• Material for the task:
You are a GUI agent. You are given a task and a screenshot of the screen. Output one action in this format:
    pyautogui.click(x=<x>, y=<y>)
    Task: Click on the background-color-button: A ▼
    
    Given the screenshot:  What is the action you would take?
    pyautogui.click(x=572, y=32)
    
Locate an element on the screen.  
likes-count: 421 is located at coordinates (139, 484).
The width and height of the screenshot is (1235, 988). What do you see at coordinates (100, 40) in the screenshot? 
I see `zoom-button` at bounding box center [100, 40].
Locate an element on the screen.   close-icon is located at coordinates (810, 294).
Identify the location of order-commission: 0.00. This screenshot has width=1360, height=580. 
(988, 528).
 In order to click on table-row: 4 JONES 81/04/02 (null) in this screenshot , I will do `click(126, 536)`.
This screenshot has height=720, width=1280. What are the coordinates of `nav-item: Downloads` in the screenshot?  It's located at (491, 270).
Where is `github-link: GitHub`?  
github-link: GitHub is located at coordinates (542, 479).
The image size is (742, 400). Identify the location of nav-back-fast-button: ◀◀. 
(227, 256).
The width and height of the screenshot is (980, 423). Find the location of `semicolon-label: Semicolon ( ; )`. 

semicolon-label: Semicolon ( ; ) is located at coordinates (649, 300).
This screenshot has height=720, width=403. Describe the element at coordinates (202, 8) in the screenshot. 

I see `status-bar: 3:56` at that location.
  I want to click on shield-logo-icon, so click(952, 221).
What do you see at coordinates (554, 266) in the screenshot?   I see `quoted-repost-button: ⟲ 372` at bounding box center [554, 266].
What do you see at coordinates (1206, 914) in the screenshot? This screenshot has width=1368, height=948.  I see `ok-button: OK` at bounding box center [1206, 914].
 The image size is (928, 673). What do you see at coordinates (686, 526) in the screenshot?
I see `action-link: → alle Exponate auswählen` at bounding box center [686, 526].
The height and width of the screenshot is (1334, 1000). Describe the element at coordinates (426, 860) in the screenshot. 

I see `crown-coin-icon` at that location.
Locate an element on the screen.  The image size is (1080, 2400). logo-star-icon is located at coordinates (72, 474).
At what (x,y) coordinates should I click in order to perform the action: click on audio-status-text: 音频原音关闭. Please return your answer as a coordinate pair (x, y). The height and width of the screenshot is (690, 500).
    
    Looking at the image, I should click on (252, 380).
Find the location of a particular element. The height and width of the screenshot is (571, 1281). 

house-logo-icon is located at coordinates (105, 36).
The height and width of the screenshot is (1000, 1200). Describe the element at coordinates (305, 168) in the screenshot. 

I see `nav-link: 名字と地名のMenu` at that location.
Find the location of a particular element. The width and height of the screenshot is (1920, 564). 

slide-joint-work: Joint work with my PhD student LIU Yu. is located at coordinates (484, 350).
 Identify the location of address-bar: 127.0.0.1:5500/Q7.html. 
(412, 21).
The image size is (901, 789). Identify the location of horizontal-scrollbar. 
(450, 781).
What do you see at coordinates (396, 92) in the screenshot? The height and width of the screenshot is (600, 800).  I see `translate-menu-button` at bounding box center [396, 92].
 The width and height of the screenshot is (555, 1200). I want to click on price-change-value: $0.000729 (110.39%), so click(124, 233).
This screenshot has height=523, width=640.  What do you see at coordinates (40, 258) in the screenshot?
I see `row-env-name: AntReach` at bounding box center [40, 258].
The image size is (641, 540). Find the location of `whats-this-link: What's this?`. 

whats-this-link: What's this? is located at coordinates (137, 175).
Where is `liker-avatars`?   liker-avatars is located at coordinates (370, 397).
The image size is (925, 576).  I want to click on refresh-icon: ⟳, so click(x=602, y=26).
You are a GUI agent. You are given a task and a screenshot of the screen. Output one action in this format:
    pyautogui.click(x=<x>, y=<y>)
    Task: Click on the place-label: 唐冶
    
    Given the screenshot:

• Activity: Could you repeat all of the records above exactly, line for line?

• Solution below:
You are a GUI agent. You are given a task and a screenshot of the screen. Output one action in this format:
    pyautogui.click(x=<x>, y=<y>)
    Task: Click on the background-color-button: A ▼
    
    Given the screenshot:  What is the action you would take?
    pyautogui.click(x=572, y=32)
    
Locate an element on the screen.  
likes-count: 421 is located at coordinates (139, 484).
The width and height of the screenshot is (1235, 988). What do you see at coordinates (100, 40) in the screenshot? 
I see `zoom-button` at bounding box center [100, 40].
Locate an element on the screen.   close-icon is located at coordinates (810, 294).
Identify the location of order-commission: 0.00. This screenshot has width=1360, height=580. 
(988, 528).
 In order to click on table-row: 4 JONES 81/04/02 (null) in this screenshot , I will do `click(126, 536)`.
This screenshot has height=720, width=1280. What are the coordinates of `nav-item: Downloads` in the screenshot?  It's located at (491, 270).
Where is `github-link: GitHub`?  
github-link: GitHub is located at coordinates (542, 479).
The image size is (742, 400). Identify the location of nav-back-fast-button: ◀◀. 
(227, 256).
The width and height of the screenshot is (980, 423). Find the location of `semicolon-label: Semicolon ( ; )`. 

semicolon-label: Semicolon ( ; ) is located at coordinates (649, 300).
This screenshot has height=720, width=403. Describe the element at coordinates (202, 8) in the screenshot. 

I see `status-bar: 3:56` at that location.
  I want to click on shield-logo-icon, so click(952, 221).
What do you see at coordinates (554, 266) in the screenshot?   I see `quoted-repost-button: ⟲ 372` at bounding box center [554, 266].
What do you see at coordinates (1206, 914) in the screenshot? This screenshot has width=1368, height=948.  I see `ok-button: OK` at bounding box center [1206, 914].
 The image size is (928, 673). What do you see at coordinates (686, 526) in the screenshot?
I see `action-link: → alle Exponate auswählen` at bounding box center [686, 526].
The height and width of the screenshot is (1334, 1000). Describe the element at coordinates (426, 860) in the screenshot. 

I see `crown-coin-icon` at that location.
Locate an element on the screen.  The image size is (1080, 2400). logo-star-icon is located at coordinates (72, 474).
At what (x,y) coordinates should I click in order to perform the action: click on audio-status-text: 音频原音关闭. Please return your answer as a coordinate pair (x, y). The height and width of the screenshot is (690, 500).
    
    Looking at the image, I should click on (252, 380).
Find the location of a particular element. The height and width of the screenshot is (571, 1281). 

house-logo-icon is located at coordinates (105, 36).
The height and width of the screenshot is (1000, 1200). Describe the element at coordinates (305, 168) in the screenshot. 

I see `nav-link: 名字と地名のMenu` at that location.
Find the location of a particular element. The width and height of the screenshot is (1920, 564). 

slide-joint-work: Joint work with my PhD student LIU Yu. is located at coordinates (484, 350).
 Identify the location of address-bar: 127.0.0.1:5500/Q7.html. 
(412, 21).
The image size is (901, 789). Identify the location of horizontal-scrollbar. 
(450, 781).
What do you see at coordinates (396, 92) in the screenshot? The height and width of the screenshot is (600, 800).  I see `translate-menu-button` at bounding box center [396, 92].
 The width and height of the screenshot is (555, 1200). I want to click on price-change-value: $0.000729 (110.39%), so click(124, 233).
This screenshot has height=523, width=640.  What do you see at coordinates (40, 258) in the screenshot?
I see `row-env-name: AntReach` at bounding box center [40, 258].
The image size is (641, 540). Find the location of `whats-this-link: What's this?`. 

whats-this-link: What's this? is located at coordinates (137, 175).
Where is `liker-avatars`?   liker-avatars is located at coordinates (370, 397).
The image size is (925, 576).  I want to click on refresh-icon: ⟳, so click(x=602, y=26).
You are a GUI agent. You are given a task and a screenshot of the screen. Output one action in this format:
    pyautogui.click(x=<x>, y=<y>)
    Task: Click on the place-label: 唐冶
    
    Given the screenshot:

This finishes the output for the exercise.